Но то был только миг, в котором было повинно скорей его ожидание, чем его вера. «Мои же молитвы, – писал он о том же событии А. П. Толстому, с которым всё более сближался последние годы, – даже не в силах были вырваться из груди моей, не только возлететь, и никогда ещё так ощутительно не виделась мне моя бесчувственность, чёрствость и деревянность». Как будто предчувствуя, что так будет, он писал ещё из Неаполя: «Мне кажется даже, что во мне и веры нет вовсе; признаю Христа богочеловеком только потому, что так велит мне ум мой, а не вера. Я изумился его необъятной мудрости и с некоторым страхом почувствовал, что невозможно земному человеку вместить её в себе, изумился глубокому познанию его души человеческой… но веры у меня нет. Хочу верить».

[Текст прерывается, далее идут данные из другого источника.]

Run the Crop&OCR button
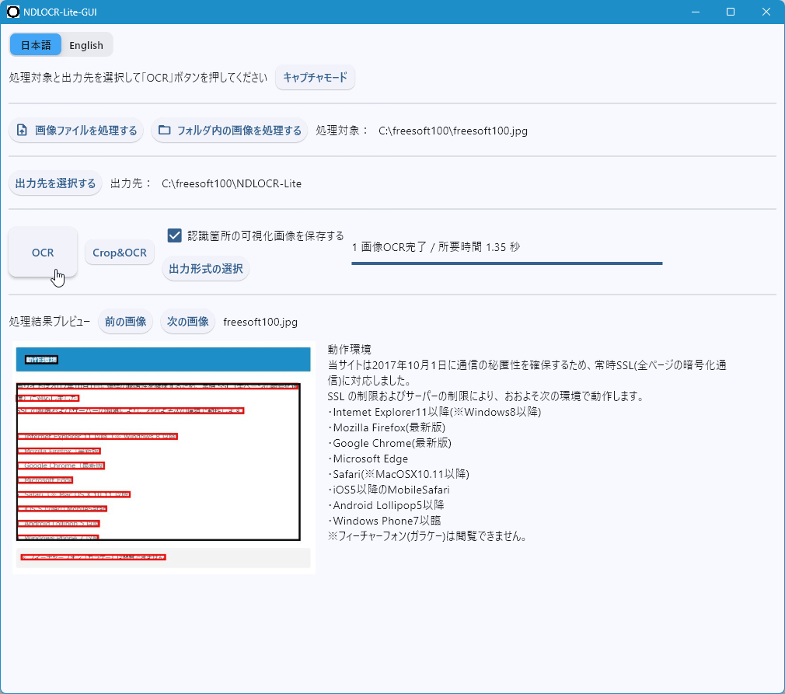The image size is (785, 694). coord(120,253)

Чтобы убедиться, он и поехал в Иерусалим. Поехал со страхом воочию увидеть своё безверие – и убедился, увидел. Это потрясло его. Будь это в другом месте (как не раз бывало в иных местах), это не произвело бы на него такого впечатления. Но в ту ночь он вернулся в гостиницу с ясным сознанием, что опустошён. «Как растопить мне мою душу холодную, чёрствую, не умеющую отделиться от земных, себялюбивых, низких помышлений?»

Раз здесь он ничего не почувствовал, то где же? «Слышащие да услышат…» Деревянными губами шептал он свои молитвы – и не были они услышаны, не могли быть услышаны, потому что молчала душа, посылавшая их.

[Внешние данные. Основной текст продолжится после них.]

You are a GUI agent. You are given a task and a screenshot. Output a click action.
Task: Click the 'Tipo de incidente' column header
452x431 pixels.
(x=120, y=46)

То было ещё одно крушение, падение и насмешка над его гордостью, которая, как понимал он сейчас, и влекла его сюда. «А диавол, который тут как тут, раздул до чудовищной преувеличенности…» – так было с «Перепиской», так случилось в этот раз. Но и тогда и сейчас… «намерение было чистое».

Он хотел совершенно очиститься и как бы сжечь себя (себя прошлого), как сжигал он раньше свои «маранья», но огонь не вспыхнул, не сжёг его, не очистил. «Искупления», о котором он так молил всех молившихся за него, не произошло, «…путь в Иерусалим, – писал он Шевыреву из Бейрута, – через Сидон и древний Тир и Акру, а оттуда через Назарет, совершил… Я точно впотьмах и чувствую только одно алкание знать…» (подчёркнуто Гоголем. – И. З.).

Его тянуло на родину. Накануне отъезда из Неаполя Гоголь написал Жуковскому письмо об искусстве. Это было не письмо, а статья, и он даже просил Василия Андреевича поберечь её, так как она может пригодиться ему для нового – издания «Переписки» вместо «Завещания». Книга, начинавшаяся мыслью о смерти, отныне должна была открываться статьёю о труде, о творчестве. В ней Гоголь объявлял о своём возвращении, об отступлении. «Не моё дело, – писал он Жуковскому, – поучать проповедью… я должен выставить жизнь (выделено Гоголем) лицом, а не трактовать о жизни». «Искусство и без того уже поученье», – признавался Гоголь, выбрасывая белый флаг, оно и без проповеди проповедует.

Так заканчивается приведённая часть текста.